Oh, yes, work! That's where I can start. The kids' hard work this school year is paying off, and we are beginning to feel that sense of satisfaction and accomplishment as the year comes to a wrap. We didn't get a clean cut finish like we've had in the past. Last week Jacob and Andrew have finished 4th and 6th grades respectively, and I couldn't be happier for them. They've worked hard and completed a fantastic year, and they are ready and deserving of a break. Olivia completed her last class day today; we conference with her cohort teacher tomorrow, and she will take her finals next week. She has done amazingly. She has some concurrent credits under her belt, way more high school credits than usual for a sophomore, but still saved some time for youth group and service at church, and for entrepreneur club and areas of service. After finals, she plans on taking another CLEP exam and needs to take some math and English placement exams at our community college. This girl has incredible drive! Michael has a couple more weeks left before his science course is complete, but let me just say he has completed his best year yet. I am so proud of him. This dyslexic boy of mine has made incredible advancement this year. We have worked together for years-- blood, sweat, and tears kind of work-- and he is shocking us all with his accomplishments now. Yes, the very boy that struggled so much to learn to read and write recently tested beyond the high school level in some areas. He is an out-of-the-box thinker, intelligent, creative in peculiar ways... all strengths that are not measured by standardized tests. He keeps me wondering every single day about how he will use his life! I have no doubt it will be something interesting a unusual. Tomorrow, we will attend an awards ceremony. I'm not sure what he will be receiving, but he has been selected and we are going to find out. 'Course he couldn't care less about an award, but he's going for my sake.

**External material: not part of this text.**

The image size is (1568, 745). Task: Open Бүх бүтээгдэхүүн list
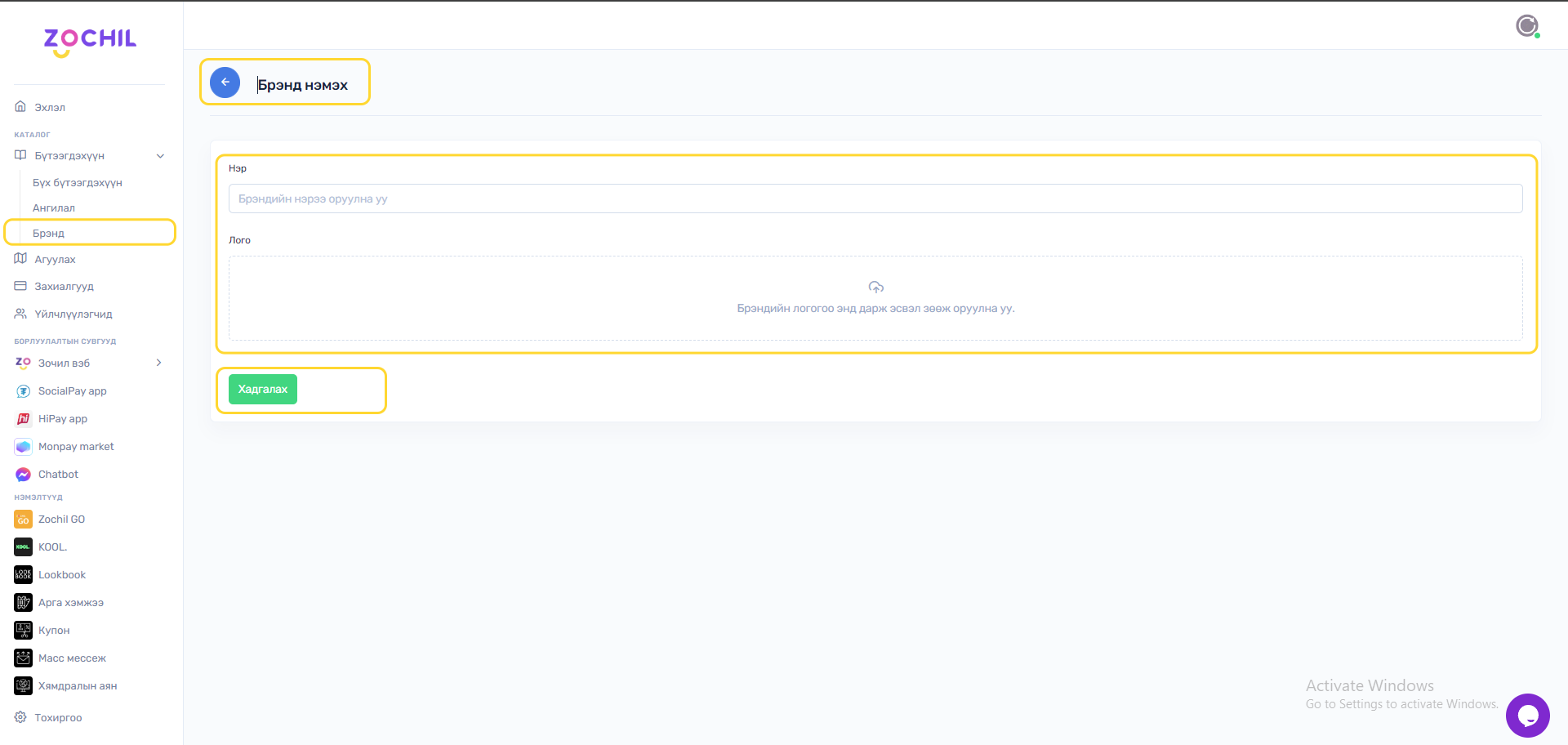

Homeschool is work, let me just say. And transitioning into traditional school is another kind of work. So is preparing kids for life away from home and from our constant oversight. We are doing all these things at once.

The kids each have plans for work this summer as well. Olivia has been searching for work and has some good leads/opportunities that may result in a summer job. Michael is looking too, but at 14 it is a little harder to be formally considered. Most employers don't want to be bothered with work permits, or risk hiring an immature kid. Still, he is managing to pickup a few jobs here and there. He will be weight training (which is another kind of work) and learning to do sound at church, and has developed strategies for acquiring work in the coming years. Andrew went around the neighborhood on his unicycle with fliers advertising the work he can do. He found one lady who hired him to take in her three garbage bins for a total of $1.50 per week... which was kind of discouraging at first! Still, he is taking this job seriously and sees it as an opportunity to build his reputation. He and Jack want to set up a lemonade stand soon... and Jack plans to have a wagon full of succulents for sale. He artfully grows them in driftwood, rocks, and small containers. I buy them from him 'cause I like them, but also just to encourage him in his endeavors.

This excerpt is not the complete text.